Repeat every entry exactly as it stands. Omit the images.

**MATERIAL SUPPLIED**
============

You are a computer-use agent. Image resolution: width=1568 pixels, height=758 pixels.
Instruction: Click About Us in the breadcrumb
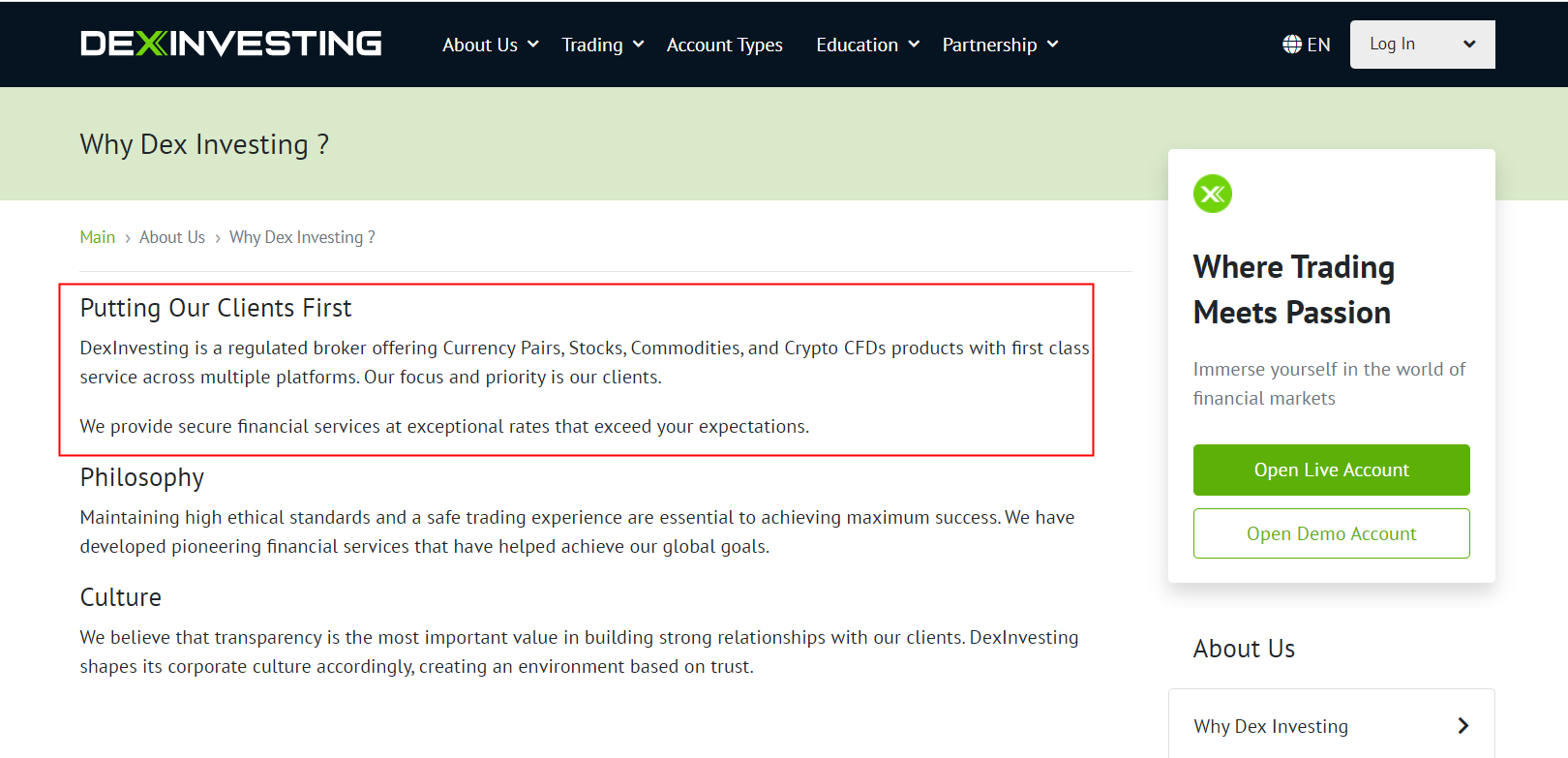coord(172,237)
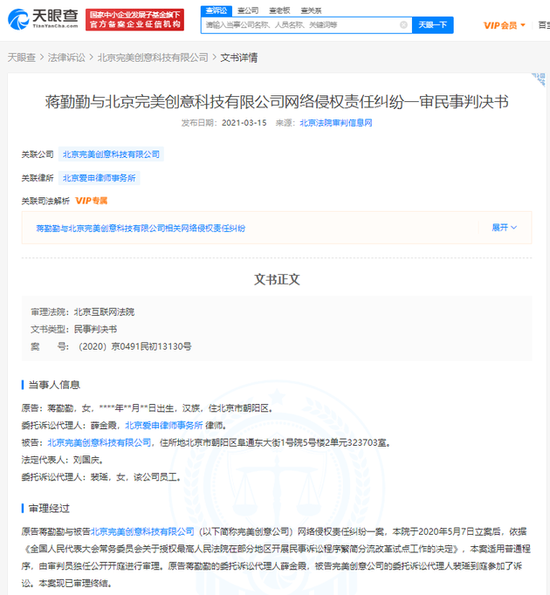550x595 pixels.
Task: Click the VIP专属 label
Action: point(91,201)
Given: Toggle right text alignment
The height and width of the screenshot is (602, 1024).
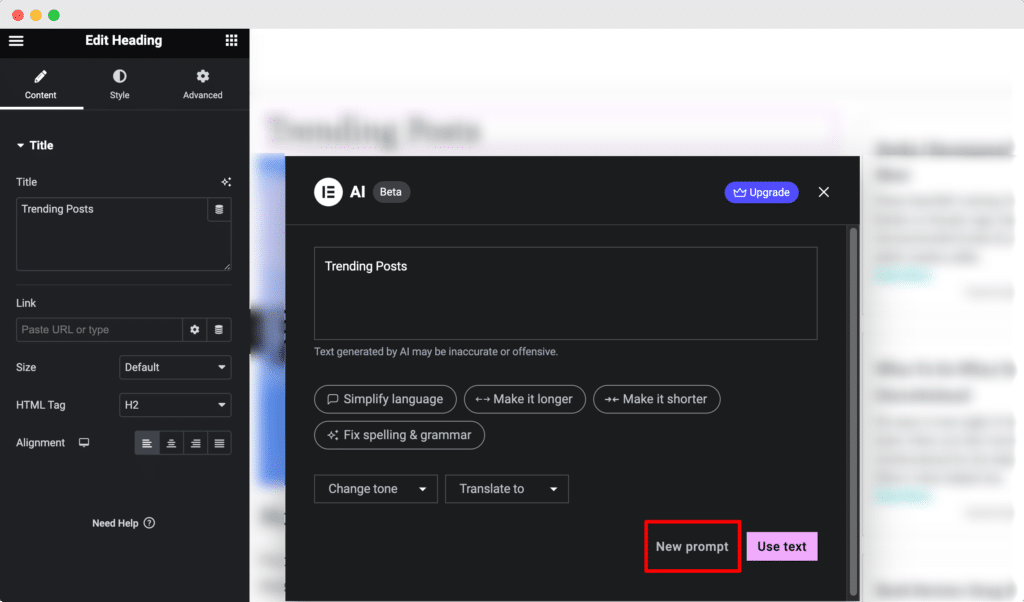Looking at the screenshot, I should click(x=195, y=442).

============

**SOLUTION FOR THIS PROBLEM**
You are a computer-use agent. Image resolution: width=1568 pixels, height=758 pixels.
Instruction: Click About Us in the breadcrumb
coord(172,237)
550x595 pixels.
Task: Click the VIP专属 label
Action: point(91,201)
Given: Toggle right text alignment
The height and width of the screenshot is (602, 1024).
Looking at the screenshot, I should click(x=195, y=442).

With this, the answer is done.